Ab dem 23. September bringt das LWL-Museum für Archäologie Stonehenge nach Herne. Dank der zehn Meter hohen Ausstellungshalle entsteht am Europaplatz in Herne die europaweit erste Rekonstruktion des berühmten englischen Steinkreises in Originalgröße. Unter der Leitung von Prof. Dr. Michael Rind decken Archäolog:innen des Landschaftsverbandes Westfalen-Lippe (LWL) in der neuen Sonderausstellung bisher unbekannte Parallelen zu westfälischen Kulturlandschaften mit Megalithgräbern und Grabenwerken auf.
Carolin Steimer: Für die, die Stonehenge noch nicht kennen: Welche Bedeutung hat der englische Steinkreis?
Michael Rind: Stonehenge ist für die Prähistorie Europas von allergrößter Bedeutung. Es ist ein Monument, das in dieser Form nur ein einziges Mal existiert. Es gibt natürlich weitere Beispiele für Steinkreise auf den britischen Inseln, aber keiner dieser Kreise ist so gebaut wie Stonehenge, keiner hat eine so lange Geschichte, keiner kann verbunden werden mit der Entstehung einer rituellen Landschaft über Jahrhunderte hinweg.
Carolin Steimer: Was heißt „rituelle Landschaft“?
Michael Rind: Die rituelle Landschaft ist der Kern unserer Ausstellung. Wir wollen nicht Stonehenge als zentrales Monument allein präsentieren, sondern es geht darum zu zeigen, wie eine ganze Kulturlandschaft sich entwickelt und wie Stonehenge als Höhepunkt dieser Entwicklung gebaut und immer wieder auch umgebaut worden ist.
Letztlich wollen wir zeigen, dass der Mensch schon lange vor der Industrialisierung Landschaft entscheidend verändert und geprägt hat. Wie das aussah, in einer Zeit, als es noch keine schriftlichen Überlieferungen gab, davon legt die Archäologie Zeugnis ab.
Rituell ist diese Landschaft deshalb, weil sie vor allem von religiös motivierten Handlungen geprägt war.
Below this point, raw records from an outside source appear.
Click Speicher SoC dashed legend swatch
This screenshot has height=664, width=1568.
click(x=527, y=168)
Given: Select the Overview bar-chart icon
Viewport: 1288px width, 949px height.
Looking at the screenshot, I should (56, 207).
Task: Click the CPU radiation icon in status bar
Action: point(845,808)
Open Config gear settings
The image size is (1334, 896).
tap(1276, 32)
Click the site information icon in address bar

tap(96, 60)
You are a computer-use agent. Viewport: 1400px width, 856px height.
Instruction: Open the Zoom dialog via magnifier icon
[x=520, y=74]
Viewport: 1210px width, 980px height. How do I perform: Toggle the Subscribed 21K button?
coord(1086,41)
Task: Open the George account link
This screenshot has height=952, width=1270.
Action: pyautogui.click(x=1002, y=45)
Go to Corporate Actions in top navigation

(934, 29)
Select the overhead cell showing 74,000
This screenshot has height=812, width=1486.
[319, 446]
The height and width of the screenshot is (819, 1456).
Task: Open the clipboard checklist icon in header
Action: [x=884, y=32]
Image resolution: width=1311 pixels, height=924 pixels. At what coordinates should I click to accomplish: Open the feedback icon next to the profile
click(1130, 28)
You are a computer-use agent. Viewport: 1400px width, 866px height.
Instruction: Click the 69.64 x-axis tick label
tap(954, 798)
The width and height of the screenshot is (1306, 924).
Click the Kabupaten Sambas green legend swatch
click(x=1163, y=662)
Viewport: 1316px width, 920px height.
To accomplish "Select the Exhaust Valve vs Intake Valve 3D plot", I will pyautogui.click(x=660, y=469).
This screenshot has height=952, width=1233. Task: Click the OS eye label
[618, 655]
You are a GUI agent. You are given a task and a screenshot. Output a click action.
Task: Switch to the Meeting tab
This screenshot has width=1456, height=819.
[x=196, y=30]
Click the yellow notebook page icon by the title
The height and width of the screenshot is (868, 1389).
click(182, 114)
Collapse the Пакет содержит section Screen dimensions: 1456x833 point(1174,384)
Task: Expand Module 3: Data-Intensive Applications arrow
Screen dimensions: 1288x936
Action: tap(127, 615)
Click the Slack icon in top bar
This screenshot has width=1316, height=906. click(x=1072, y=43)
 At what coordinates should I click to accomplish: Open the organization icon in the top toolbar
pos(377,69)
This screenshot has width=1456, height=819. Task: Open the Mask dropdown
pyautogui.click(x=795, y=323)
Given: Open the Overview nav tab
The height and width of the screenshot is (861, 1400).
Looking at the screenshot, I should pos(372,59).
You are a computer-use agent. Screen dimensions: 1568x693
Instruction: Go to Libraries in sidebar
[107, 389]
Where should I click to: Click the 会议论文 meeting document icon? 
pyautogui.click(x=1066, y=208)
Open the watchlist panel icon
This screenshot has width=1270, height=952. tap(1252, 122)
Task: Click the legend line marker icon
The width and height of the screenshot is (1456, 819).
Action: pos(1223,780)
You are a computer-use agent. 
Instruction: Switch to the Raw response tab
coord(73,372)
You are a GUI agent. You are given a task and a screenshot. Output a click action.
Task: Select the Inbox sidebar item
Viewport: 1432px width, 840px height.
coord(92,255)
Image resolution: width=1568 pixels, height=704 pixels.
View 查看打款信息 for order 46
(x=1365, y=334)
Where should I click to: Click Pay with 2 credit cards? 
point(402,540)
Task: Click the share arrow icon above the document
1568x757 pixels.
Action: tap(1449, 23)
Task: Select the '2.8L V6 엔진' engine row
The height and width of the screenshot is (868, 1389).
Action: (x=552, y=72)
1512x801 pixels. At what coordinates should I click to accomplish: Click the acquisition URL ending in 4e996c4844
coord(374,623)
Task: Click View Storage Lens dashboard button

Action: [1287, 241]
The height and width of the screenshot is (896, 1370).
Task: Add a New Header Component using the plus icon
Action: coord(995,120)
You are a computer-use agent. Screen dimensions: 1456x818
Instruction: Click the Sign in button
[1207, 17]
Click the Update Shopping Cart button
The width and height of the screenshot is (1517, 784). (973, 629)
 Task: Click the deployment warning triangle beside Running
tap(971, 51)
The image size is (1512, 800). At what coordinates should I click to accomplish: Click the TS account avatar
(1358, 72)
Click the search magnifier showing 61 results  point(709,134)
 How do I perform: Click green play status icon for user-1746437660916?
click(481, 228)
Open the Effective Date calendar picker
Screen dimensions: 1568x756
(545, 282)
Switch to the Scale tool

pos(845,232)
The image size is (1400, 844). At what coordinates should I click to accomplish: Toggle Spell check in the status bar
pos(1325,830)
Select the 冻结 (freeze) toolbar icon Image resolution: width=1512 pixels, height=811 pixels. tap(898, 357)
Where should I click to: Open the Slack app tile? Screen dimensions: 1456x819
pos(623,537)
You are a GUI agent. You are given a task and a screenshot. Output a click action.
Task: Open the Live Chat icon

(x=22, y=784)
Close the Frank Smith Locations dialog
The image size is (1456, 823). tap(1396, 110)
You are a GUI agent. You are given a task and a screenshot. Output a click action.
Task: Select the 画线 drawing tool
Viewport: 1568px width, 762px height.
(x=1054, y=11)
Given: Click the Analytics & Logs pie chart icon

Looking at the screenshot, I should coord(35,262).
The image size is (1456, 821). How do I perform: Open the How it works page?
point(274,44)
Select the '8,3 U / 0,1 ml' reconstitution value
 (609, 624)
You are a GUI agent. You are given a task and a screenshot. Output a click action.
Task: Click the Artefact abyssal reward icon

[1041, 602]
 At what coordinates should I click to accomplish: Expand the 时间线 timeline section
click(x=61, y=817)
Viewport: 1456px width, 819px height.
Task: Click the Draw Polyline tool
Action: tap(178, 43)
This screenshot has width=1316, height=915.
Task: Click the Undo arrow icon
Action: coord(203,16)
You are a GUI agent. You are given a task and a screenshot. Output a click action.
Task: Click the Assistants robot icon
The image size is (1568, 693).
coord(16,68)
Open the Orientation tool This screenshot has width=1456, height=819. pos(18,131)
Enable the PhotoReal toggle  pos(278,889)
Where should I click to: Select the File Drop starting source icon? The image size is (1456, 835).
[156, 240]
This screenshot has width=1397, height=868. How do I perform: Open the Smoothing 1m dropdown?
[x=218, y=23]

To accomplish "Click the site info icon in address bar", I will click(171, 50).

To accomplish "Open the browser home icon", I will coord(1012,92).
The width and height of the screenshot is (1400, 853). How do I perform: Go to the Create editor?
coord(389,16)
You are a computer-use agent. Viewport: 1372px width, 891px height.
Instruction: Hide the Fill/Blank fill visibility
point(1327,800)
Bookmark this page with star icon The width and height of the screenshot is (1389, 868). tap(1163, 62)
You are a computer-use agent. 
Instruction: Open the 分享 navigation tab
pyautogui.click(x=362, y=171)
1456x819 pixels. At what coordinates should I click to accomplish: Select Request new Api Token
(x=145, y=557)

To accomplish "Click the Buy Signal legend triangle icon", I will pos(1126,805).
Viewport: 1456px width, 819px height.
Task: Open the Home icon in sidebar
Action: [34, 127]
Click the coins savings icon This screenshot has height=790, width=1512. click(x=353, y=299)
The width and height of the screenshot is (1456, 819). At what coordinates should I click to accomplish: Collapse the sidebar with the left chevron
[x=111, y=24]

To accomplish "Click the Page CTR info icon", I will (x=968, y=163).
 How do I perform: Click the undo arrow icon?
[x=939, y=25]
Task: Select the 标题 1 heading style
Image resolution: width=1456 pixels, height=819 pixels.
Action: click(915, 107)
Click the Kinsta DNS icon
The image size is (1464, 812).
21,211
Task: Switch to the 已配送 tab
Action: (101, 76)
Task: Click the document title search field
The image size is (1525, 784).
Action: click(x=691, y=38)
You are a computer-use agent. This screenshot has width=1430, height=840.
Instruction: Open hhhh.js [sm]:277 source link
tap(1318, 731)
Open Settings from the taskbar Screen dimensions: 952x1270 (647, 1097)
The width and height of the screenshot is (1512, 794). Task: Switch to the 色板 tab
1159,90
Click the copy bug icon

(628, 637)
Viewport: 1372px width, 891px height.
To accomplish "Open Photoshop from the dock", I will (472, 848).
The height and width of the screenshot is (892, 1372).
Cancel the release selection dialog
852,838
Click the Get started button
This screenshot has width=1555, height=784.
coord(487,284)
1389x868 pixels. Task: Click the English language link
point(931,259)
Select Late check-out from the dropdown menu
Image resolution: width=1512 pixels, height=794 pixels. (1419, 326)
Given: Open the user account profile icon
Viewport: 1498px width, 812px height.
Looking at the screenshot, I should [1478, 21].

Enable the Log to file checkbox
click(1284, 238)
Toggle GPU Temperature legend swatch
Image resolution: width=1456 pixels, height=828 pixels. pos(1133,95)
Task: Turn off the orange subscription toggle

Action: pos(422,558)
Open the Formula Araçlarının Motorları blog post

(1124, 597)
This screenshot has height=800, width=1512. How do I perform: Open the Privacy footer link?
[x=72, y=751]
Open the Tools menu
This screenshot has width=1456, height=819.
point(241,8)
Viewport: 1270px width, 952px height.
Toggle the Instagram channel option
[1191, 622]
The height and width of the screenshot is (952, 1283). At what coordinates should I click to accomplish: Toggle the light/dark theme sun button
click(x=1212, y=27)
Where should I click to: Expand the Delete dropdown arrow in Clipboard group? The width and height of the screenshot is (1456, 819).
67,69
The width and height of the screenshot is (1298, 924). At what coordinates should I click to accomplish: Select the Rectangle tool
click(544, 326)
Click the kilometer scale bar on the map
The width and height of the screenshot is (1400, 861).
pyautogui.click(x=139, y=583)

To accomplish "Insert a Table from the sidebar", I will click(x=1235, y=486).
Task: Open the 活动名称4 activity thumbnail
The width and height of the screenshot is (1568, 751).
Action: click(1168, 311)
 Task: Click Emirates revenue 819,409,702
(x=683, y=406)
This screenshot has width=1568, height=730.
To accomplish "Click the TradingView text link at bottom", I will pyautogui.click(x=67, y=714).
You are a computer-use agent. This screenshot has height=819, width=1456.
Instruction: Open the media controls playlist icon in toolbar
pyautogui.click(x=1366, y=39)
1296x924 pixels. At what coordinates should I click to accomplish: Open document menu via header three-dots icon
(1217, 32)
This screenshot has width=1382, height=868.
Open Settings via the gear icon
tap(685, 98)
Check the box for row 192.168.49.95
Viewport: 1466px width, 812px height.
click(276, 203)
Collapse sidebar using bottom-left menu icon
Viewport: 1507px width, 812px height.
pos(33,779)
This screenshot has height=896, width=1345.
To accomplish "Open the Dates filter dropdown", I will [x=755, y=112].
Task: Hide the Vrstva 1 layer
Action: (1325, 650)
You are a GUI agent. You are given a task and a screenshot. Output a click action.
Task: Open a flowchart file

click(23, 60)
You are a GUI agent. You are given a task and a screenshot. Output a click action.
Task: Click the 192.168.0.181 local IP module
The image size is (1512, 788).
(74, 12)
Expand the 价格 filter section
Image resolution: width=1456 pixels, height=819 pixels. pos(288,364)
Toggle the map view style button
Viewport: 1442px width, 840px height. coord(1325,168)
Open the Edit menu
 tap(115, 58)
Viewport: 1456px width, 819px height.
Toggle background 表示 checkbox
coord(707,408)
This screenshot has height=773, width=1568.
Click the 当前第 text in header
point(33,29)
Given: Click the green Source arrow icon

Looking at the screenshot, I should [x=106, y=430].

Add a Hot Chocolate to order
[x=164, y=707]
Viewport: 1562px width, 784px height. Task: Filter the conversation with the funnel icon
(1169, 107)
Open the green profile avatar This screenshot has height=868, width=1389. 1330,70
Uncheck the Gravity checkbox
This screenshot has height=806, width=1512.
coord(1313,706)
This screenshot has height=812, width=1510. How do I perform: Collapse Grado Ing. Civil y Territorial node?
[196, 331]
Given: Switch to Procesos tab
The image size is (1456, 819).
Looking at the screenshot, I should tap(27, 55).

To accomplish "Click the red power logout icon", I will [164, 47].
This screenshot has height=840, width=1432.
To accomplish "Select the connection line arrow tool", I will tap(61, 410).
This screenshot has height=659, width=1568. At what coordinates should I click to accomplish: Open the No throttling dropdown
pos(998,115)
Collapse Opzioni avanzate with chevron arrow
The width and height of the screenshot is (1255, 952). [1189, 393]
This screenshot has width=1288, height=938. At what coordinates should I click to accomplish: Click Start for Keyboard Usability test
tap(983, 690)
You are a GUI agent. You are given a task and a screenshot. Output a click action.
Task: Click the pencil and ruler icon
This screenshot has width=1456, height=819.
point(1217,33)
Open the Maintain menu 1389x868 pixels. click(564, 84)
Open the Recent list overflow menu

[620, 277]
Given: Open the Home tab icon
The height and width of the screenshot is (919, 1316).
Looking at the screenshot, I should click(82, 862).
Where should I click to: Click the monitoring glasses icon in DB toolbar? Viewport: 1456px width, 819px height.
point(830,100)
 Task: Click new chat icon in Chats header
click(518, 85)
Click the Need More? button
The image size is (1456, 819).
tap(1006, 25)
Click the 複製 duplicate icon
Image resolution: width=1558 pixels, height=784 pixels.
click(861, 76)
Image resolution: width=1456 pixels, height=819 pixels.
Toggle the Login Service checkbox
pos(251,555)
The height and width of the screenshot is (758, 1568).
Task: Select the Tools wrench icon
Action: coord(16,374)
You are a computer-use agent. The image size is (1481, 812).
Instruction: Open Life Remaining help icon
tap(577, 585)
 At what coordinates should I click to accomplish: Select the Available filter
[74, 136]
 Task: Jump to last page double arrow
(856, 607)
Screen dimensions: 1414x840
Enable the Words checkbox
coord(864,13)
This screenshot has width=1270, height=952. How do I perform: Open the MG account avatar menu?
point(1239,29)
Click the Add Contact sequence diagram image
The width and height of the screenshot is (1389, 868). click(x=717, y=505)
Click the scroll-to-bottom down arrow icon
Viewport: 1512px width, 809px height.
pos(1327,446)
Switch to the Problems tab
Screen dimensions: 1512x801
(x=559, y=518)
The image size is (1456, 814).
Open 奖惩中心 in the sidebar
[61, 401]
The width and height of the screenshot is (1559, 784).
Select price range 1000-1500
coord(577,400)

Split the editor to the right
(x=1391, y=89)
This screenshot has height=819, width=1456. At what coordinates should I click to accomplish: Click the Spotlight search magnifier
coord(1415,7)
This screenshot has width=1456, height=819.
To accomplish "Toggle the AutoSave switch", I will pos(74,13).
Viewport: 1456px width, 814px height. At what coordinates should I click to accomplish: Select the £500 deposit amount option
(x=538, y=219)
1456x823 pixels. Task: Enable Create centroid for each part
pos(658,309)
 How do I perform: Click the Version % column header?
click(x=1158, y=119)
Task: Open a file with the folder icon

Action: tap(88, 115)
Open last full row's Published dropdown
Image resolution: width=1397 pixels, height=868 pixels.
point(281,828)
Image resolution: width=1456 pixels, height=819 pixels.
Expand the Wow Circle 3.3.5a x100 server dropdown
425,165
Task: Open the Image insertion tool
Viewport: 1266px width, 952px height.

Ähnliche Zeugnisse einer tausende Jahre alten Kulturlandschaft finden sich auch bei uns in Westfalen.
Carolin Steimer: Wie kam es zu einer Sonderausstellung zu Stonehenge im Westfälischen Landesmuseum für Archäologie?
Michael Rind: Auch in Westfalen werden, wie in der Landschaft von Stonehenge, Monumente errichtet, die die Landschaft dauerhaft markieren und Erinnerungsorte schaffen. In Westfalen wurden Megalithgräber schon 3500 v.Chr. – also 1.000 Jahre vor Stonehenge – aus großen Steinen errichtet. Beide gehören aber letztlich zum selben Phänomen des Bauens mit großen Steinen, das über weite Teile Europas, aber in unterschiedlicher regionaler Ausprägung, zu finden ist.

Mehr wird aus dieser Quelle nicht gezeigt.